The Dinosaur (signified in referent system) has been removed (abstracted) from it's original context and placed into the advertisement as a framing device and also as a signifier which refers back to the referent system. "As 'messages intended to organize the perception of the viewer,' frames permit the inclusion of certain messages and relations while excluding others" (Bateson, 1972: 187 cited in Goldman, 1992: 65).
The Dinosaur is framed with the image of a motor boat and a row boat. While the Dinosaur may be referring back to the referent system, it signifies fear within its new context. The fear of being eaten, and the fear of being left in the Dinosaur age. The key to interpreting the meanings of the framing devices is the metastructure. The metastructure puts these framing devices: type face ("There are times when faster is decidedly better"), the two boats, and the product (photocopier) in the bottom right corner. The metastructure puts the framing devices together to form a system of rules which allows someone to make sense of the advertisements. If we think of letters or words as the framing devices, and the grammatical rules of language as metastructure, we can see how framing devices are put together to form some kind of language for interpretation.
In order for a reader of this advertisement to interpret this language, they must be appellated into the advertisement. The process by which advertisers 'hail' the reader and ask them to insert themselves into the advertisement. "Consumer ads name us through their mode of address, asking us to insert ourselves when the model fitsÉwe are invited to perform a critical interchange of meanings" (Goldman, 1992: 56).
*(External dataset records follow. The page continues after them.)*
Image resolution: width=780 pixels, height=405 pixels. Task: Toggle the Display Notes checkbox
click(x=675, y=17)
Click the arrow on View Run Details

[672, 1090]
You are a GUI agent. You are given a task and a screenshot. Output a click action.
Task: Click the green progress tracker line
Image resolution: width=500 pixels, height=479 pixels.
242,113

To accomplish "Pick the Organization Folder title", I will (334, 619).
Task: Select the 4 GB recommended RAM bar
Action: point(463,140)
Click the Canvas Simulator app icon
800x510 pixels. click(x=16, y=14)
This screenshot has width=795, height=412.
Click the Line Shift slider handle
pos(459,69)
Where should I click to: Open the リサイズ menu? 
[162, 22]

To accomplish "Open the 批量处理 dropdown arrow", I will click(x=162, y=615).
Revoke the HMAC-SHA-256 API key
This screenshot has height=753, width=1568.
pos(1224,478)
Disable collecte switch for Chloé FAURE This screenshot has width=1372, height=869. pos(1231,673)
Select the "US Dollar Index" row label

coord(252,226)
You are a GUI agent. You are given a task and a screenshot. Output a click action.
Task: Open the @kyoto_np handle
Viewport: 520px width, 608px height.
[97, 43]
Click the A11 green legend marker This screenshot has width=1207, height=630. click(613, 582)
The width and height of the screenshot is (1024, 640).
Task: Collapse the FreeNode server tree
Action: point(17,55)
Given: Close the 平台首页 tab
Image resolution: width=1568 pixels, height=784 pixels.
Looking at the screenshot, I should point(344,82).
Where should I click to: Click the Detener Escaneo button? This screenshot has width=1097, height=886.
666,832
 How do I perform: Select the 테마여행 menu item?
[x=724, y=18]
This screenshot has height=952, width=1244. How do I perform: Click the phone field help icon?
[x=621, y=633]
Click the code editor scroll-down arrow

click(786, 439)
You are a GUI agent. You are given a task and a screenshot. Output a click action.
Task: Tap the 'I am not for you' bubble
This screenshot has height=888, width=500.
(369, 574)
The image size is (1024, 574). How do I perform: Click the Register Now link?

The appellation in this ad is not done by hailing you and inserting one's individual name, but by placing two people in two boats. With any sense of imagination, the reader of the advertisement will be able to imagine which boat they would be rather be in. The type face makes this decision for us, "there are times when faster is decidedly better." Thus we pick the speed boat, because it will get us there faster. Where is it going, right down to the product (photocopier) in the bottom right hand corner. Thus, we equate speed with Minolta photocopiers, rather than all the other photo copiers out there represented by the guy in the row-boat. If we notice, the guy in the row-boat is going nowhere, but off the page into a void of nothingness. Once the equivalence relation is made between speed and Minolta copiers, Minolta takes on the sign-value of speed. The concept of reification as equating material objects with inanimate or human qualities does not apply here, as the concept of speed is equated with a row boat, and then equated with another material object (photocopier).
Another interpretation of this ad is in the form of a joke. The Dinosaur could represent a slower Dinosaur age, and the row-boat refers to a newer, more advanced technological age, where one has to be in order to compete in the business world. Thus, two referent systems are bounced off each other in order to give the reader (big business) the impression that they do not want to be left behind in the race to have the fastest and most advanced technology. If the businessman is left behind, they will be eaten by the terrible market forces which can squelch the naive corporate consumer.
More importantly these framing devices can be signals or signs, "The signals or signs which 'frame' or 'label' the message (or which metacommunicate about the communication in the message) are obviously of higher logical type than the message they classify."